China H-Shares to Soar 33% by Year-End, Deutsche Bank Says

Chinese stocks trading in Hong Kong will surge 33 percent by the end of this year as stronger fiscal stimulus on the mainland revives economic growth, Deutsche Bank AG said.

The Hang Seng China Enterprises Index will climb to 13,000 before the end of 2015, Hong Kong-based strategists Yuliang Chang and Joseph Huo wrote in a report. China Construction Bank Corp. and Ping An Insurance Group Co., firms with earnings closely tied to the capital markets, were listed among the bank’s top picks. The gauge of so-called H shares closed at 9,780.16 on Thursday and fell 0.6 percent on Friday.

“We remain upbeat,” the strategists wrote in the report dated Thursday. “We prefer H shares to position for macro improvement ahead.”

The Hang Seng China Enterprises measure has rebounded 6 percent this week, its biggest advance in five months, after Chinese officials said markets would stabilize in the coming weeks and speculation grew that the government will step up stimulus to revive a slowing economy. The gauge was 34 percent below its May peak on Thursday, leaving valuations cheaper than any other market in Asia, as a boom by mainland equities turned to bust.

The H-share gauge trades at 7.1 times reported earnings, 22 percent below its five-year average, according to data compiled by Bloomberg. The MSCI Emerging Markets Index trades at 11.9 times.

The Deutsche Bank analysts said they favored financial, technology, utility and industrial companies. They are shunning telecommunications shares and energy firms.
Fiscal Stimulus

China will speed up construction of some major projects and step up efforts to remove fees and reduce tax burden on companies, the finance ministry said this week. Fiscal stimulus will play a larger role in boosting growth in the second half of 2015, Nomura Global Markets Research analysts wrote in a report dated Wednesday.

The central bank has cut interest rates five times since November and lowered the proportion of deposits banks have to set aside as reserves in a bid to cushion the economy’s slowdown. Premier Li Keqiang this week sought to soothe concerns over the growth outlook, saying the economy was operating in a reasonable range even as it faces downward pressure. China’s official factory gauge fell to the lowest reading in three years last month and exports dropped.

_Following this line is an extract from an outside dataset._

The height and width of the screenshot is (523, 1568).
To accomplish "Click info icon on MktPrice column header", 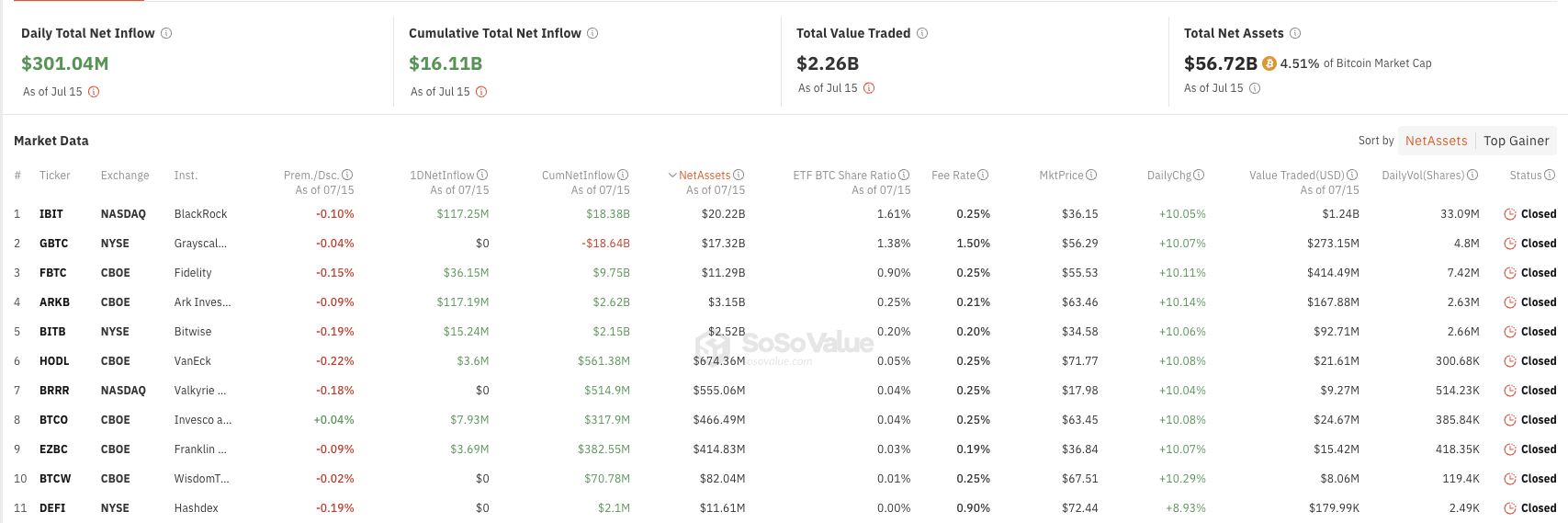I will pyautogui.click(x=1091, y=175).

For all the losses in Chinese stocks since the nation’s record bull market ended in June, shares in Hong Kong are still half the price of their identical counterparts on the mainland. Dual-listed companies trade at an average 109 percent premium in China, while the Hang Seng China AH Premium Index, which gives a bigger weight to larger companies, shows the mainland market was 33 percent more expensive.